Japonya borsasının nabzını ölçen Nikkei endeksi 45 yıldan beri ilk kez Dow Jones endeksinin altına düştü geçen hafta ve Japon ekonomisinin dünyayı sarsacak bir krizin eşiğinde olduğu izlenimini daha da güçlendirdi. 1989 sonunda 38.915 puana tırmanan ve o tarihte Dow Jones endeksinin 14 katına varan bir noktaya erişen Nikkei endeksi geçen haftayı 9.791 puandan kapadı. ‘Japon balonu’nun patladığı 1990’ların özellikle ikinci yarısıda hızlı bir tırmanış yakalayan, ancak 2000 yılında eriştiği zirveden bu yana girdiği düşüş trendini henüz kıramayan Dow Jones endeksi ise geçen haftaki kapanışta 9.920 puanda kaldı.
New York’taki Dünya Ekonomik Forumu’nda yapılan değerlendirmelerde de belirtildiği gibi, Japon ekonomisinin ve özellikle banka sisteminin durumu 2002 yılında dünya ekonomisinin en önemli baş ağrısı olmaya aday görünüyor.
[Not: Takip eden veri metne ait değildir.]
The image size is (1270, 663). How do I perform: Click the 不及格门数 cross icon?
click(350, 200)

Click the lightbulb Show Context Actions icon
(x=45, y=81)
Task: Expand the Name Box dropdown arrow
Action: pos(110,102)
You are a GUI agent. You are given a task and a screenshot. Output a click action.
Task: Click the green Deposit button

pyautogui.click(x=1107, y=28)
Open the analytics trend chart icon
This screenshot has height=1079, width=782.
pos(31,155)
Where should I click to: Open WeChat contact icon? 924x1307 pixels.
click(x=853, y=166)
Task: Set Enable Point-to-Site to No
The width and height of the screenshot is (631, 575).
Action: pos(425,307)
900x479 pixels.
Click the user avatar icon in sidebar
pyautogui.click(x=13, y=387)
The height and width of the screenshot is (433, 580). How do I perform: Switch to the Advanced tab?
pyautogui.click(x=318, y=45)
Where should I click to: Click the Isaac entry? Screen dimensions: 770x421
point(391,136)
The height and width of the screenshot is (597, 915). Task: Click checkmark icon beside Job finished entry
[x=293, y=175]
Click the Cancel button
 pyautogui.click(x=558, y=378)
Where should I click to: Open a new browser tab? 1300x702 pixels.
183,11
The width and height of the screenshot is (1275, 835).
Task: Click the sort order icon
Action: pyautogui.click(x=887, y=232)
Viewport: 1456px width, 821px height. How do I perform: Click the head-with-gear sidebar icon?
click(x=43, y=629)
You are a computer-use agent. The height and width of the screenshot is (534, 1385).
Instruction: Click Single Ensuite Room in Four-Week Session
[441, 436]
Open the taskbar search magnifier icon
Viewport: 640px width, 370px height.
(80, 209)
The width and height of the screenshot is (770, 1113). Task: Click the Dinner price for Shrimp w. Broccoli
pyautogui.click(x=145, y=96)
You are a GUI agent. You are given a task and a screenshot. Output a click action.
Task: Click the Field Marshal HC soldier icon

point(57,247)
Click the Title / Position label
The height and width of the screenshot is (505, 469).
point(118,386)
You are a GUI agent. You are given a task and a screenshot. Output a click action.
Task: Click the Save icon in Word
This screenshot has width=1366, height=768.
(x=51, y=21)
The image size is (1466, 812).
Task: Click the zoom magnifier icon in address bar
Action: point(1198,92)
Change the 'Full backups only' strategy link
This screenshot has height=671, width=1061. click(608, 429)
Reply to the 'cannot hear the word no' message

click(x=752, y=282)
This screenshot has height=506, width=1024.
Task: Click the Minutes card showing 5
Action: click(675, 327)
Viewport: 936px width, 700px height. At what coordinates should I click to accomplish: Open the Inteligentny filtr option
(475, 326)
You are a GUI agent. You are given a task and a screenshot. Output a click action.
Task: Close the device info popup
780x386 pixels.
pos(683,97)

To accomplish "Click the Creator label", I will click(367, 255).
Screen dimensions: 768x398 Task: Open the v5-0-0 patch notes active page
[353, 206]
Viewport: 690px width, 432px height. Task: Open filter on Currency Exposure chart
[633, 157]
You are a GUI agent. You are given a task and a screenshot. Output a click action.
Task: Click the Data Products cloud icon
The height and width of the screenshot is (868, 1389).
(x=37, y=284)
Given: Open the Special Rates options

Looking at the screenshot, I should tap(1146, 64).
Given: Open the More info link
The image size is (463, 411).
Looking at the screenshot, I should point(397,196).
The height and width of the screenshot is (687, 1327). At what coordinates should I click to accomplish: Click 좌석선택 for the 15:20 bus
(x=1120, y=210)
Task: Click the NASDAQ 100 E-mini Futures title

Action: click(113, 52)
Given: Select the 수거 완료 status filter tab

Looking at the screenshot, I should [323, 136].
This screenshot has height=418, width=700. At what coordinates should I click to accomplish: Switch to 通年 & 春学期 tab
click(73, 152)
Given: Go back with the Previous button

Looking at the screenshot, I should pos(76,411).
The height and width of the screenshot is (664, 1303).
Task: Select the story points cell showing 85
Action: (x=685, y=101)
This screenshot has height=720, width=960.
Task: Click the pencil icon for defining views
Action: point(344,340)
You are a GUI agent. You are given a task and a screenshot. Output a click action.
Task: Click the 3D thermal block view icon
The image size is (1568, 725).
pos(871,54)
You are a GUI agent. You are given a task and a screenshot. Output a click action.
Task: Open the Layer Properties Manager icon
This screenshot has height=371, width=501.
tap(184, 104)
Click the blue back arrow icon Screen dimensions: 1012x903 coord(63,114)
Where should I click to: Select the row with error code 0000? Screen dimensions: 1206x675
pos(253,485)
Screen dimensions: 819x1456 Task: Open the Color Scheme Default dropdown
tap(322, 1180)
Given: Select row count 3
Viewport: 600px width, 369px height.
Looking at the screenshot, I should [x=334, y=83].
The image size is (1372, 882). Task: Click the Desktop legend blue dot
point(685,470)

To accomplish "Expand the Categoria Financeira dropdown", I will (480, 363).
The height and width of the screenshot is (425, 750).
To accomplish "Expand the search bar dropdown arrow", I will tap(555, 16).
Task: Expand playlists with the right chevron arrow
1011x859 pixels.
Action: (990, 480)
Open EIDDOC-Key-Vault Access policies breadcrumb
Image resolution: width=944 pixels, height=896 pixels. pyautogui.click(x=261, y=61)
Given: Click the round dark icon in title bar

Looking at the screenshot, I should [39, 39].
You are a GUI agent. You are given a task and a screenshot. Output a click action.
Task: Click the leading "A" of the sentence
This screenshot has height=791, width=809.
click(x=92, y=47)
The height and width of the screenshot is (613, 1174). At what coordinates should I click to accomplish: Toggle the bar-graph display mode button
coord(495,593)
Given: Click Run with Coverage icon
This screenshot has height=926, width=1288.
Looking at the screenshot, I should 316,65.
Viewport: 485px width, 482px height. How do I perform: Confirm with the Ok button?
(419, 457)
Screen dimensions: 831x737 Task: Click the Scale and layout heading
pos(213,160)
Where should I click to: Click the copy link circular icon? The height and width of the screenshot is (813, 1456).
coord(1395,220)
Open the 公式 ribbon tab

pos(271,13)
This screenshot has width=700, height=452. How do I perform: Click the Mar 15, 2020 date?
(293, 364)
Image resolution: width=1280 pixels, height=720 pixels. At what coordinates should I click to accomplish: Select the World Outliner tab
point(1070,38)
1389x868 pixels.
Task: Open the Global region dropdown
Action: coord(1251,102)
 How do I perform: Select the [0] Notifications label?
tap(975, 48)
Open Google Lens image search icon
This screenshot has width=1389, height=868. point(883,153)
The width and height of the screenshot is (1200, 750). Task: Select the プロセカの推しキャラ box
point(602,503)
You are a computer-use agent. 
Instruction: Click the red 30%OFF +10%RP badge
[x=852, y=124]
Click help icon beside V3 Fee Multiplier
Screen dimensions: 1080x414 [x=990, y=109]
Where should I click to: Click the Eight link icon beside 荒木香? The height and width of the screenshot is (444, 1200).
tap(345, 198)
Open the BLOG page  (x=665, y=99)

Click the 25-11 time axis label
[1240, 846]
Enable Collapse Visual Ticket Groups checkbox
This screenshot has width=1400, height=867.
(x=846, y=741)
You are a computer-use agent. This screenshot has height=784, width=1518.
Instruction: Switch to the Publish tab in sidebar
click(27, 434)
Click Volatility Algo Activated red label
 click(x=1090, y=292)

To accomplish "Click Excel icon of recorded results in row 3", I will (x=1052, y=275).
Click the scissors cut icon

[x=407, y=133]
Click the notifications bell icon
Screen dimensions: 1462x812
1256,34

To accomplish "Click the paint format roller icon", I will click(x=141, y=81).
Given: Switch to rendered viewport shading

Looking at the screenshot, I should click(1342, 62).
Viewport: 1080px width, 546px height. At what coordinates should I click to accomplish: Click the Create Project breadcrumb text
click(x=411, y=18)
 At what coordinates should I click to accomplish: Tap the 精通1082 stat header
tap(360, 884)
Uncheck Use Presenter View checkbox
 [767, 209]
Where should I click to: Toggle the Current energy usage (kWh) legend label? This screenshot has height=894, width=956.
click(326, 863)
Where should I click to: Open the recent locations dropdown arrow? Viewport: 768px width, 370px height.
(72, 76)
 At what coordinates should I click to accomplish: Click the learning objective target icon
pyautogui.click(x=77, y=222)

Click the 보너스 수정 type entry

Bankaları ayakta tutmak için bugüne dek banka sistemine büyük kaynak aktaran devletin borçları, gerileme trendini kıramayan GSYİH’nin % 140’ına erişirken bankaların bilançolarındaki kötü alacakların GSYİH’ye oranının da % 25’i bulduğu beirtiliyor. Japonya’daki mevduat güvencesinin kaldırılacağı mart ayında Japon banka sistemindeki krizin yeni boyutlar kazanarak dünyanın en büyük ikinci ekonomisindeki krizi daha da derinleştirmesinden korkuluyor. Japonya’daki krizin daha da derinleşmesinin, dünya ekonomisindeki durgunluktan çıkma çabalarını da olumsuz etkileyeceği ve yeni bir kriz ortamı yaratabileceği belirtiliyor.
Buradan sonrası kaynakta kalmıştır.